### Aim
Format the records in the stretch from the line containing "Select the Build source type icon" through the line containing "The height and width of the screenshot is (758, 1568)." as a two-column CSV with columns named instruction and response, one row per record. Put each value in a single quoted field and replace any line breaks with spaces.

Stored data:

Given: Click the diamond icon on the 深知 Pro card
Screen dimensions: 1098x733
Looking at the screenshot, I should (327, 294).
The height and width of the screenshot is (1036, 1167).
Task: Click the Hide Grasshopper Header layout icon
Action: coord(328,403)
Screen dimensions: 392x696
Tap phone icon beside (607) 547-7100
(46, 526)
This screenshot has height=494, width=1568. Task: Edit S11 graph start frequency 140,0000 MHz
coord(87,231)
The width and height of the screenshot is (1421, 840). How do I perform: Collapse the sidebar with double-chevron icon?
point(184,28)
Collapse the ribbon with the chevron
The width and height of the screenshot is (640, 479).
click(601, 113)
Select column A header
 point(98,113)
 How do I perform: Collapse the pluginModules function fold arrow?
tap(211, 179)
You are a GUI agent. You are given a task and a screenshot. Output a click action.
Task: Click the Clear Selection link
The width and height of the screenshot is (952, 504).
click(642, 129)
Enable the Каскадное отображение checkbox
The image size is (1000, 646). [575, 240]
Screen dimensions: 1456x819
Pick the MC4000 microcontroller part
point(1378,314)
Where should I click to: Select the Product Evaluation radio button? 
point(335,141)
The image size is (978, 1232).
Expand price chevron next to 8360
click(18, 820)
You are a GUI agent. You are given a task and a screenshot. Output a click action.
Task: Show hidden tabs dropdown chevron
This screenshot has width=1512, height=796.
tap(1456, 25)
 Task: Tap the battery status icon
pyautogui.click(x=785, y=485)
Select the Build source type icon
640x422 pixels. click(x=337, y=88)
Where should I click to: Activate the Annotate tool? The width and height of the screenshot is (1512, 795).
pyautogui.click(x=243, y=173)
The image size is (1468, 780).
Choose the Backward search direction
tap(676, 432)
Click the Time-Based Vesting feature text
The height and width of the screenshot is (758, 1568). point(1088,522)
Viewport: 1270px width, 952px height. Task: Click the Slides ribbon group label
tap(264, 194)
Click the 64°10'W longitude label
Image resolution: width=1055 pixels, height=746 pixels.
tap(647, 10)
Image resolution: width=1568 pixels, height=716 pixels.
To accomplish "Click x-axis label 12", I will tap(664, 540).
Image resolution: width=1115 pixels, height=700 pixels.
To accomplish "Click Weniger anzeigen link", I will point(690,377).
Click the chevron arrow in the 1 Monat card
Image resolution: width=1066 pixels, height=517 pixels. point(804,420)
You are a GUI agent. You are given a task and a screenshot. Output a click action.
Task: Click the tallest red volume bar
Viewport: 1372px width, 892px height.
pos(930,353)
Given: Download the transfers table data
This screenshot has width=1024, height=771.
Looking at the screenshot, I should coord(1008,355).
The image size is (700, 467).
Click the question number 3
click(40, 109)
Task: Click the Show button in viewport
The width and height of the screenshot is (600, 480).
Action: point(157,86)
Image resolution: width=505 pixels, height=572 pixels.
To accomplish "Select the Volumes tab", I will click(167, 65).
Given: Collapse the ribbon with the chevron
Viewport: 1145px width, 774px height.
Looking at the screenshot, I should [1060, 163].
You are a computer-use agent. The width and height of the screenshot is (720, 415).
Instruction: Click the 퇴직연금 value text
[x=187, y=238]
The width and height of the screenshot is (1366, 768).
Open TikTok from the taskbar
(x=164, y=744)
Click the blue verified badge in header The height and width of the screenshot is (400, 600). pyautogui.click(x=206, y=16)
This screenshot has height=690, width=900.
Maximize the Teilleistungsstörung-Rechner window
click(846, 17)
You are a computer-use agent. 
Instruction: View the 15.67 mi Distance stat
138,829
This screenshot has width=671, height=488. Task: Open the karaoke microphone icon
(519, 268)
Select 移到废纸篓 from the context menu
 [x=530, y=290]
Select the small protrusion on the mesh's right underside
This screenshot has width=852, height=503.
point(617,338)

### In response
instruction,response
"Select the Build source type icon","640x422 pixels. click(x=337, y=88)"
"Where should I click to: Activate the Annotate tool? The width and height of the screenshot is (1512, 795).","pyautogui.click(x=243, y=173)"
"The image size is (1468, 780). Choose the Backward search direction","tap(676, 432)"
"Click the Time-Based Vesting feature text","The height and width of the screenshot is (758, 1568). point(1088,522)"